Scoprirete presto che tutti i vostri dubbi erano infondati – spesso bisbigliati da una vocina malefica che magari conoscete bene – e che avete visto giusto a tenere duro fino alla fine. Di solito – almeno per me – la fine di un romanzo è quasi come un parto, doloroso ma allo stesso tempo liberatorio. Un diluvio di emozioni. Se la sensazione che provo è quella, capisco all’istante di aver fatto centro, di aver raccontato la storia come volevo raccontarla. Se poi sia un buon lavoro starà ad altri giudicarlo, ma da parte mia sarò certo di aver scritto l’opera al meglio delle mie capacità. In un certo senso trovo che il finale sia una rivelazione, come un’epifania. Il finale è il mio Dio: se si manifesta in maniera benevola, dandomi quelle emozioni forti e familiari, sono più che certo di aver raggiunto l’obiettivo che mi ero prefissato. Una sola volta mi è capitato che il finale si presentasse come una creatura deforme e maligna, a tredici o quattordici anni: cestinai quel romanzo breve all’istante.
Col tempo tuttavia, imparerete a riconoscere la cancrena nel vostro lavoro molto, molto prima, e sarete in grado di correre ai ripari. Se così non fosse, fareste meglio a cestinare per intero. Anzi, se volete la mia opinione spassionata, se dopo due o tre capitoli avete “la sensazione”, dovreste cestinare per intero senza ripensamenti e dedicarvi ad altro. Magari un racconto breve, per togliervi dalla testa il lavoro precedente.

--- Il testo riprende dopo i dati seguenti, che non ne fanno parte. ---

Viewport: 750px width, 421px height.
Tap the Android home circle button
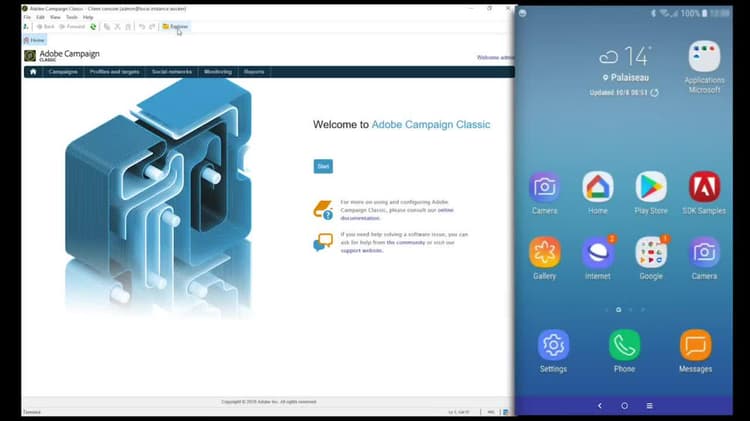tap(624, 406)
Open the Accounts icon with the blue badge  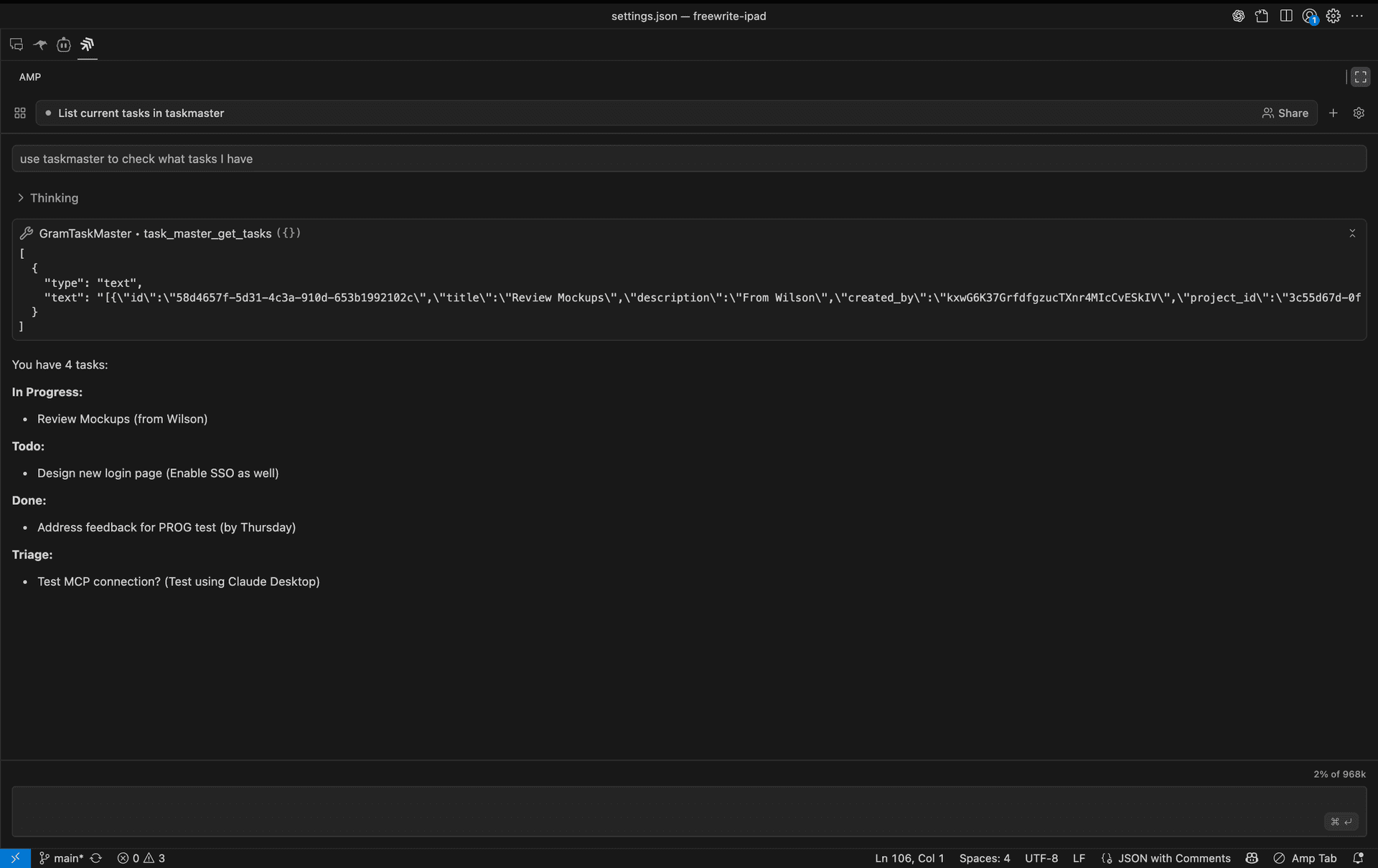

“Che cosa sarebbe di preciso, 'la sensazione'?” chiederete voi. Quando la proverete saprete esattamente di cosa si tratta; come disse Morpheus a Neo, parlando di Matrix: “Nessuno è in grado di descriverla agli altri, devi scoprire da te cos'è”. Il massimo che possa fare – come scrittore – è darvi la metafora che a mio avviso calza di più: è come quando avvertite un lieve sapore cattivo in bocca ma sapete di esservi lavati i denti, perciò in fondo in fondo siete consapevoli che debba trattarsi di un principio di carie. Cestinare equivale ad andare dal dentista per un controllo, continuare a scrivere è lo stesso che far finta di niente.


Riguardo alla risolutezza necessaria, non mentirò su questo punto: uccidere le vostre creazioni – partorite con tanta fatica – non diventerà mai facile col passare del tempo. Casomai più difficile. In ogni caso sarà sempre uno strazio, ma aspettare di arrivare alla fine lo renderebbe soltanto un’inutile agonia… e un deprecabile spreco del vostro tempo, che è la vostra risorsa più preziosa come scrittori, ma ancor prima come esseri umani. Specie se vi rendete conto in modo cosciente che va cestinato, ma proseguite imperterriti ignorando la sirena d’allarme.

Queste sono linee guida generali, alcune delle quali andrò a illustrare in modo più approfondito nei prossimi capitoli. E se avete intenzione di calare la vasca da bagno in acqua, non posso che darvi lo stesso consiglio che vi darebbe il buon “Steve” King: dite sempre la verità. Ciò che avete visto. Una grande storia e dei grandi personaggi possono compensare tanti altri difetti.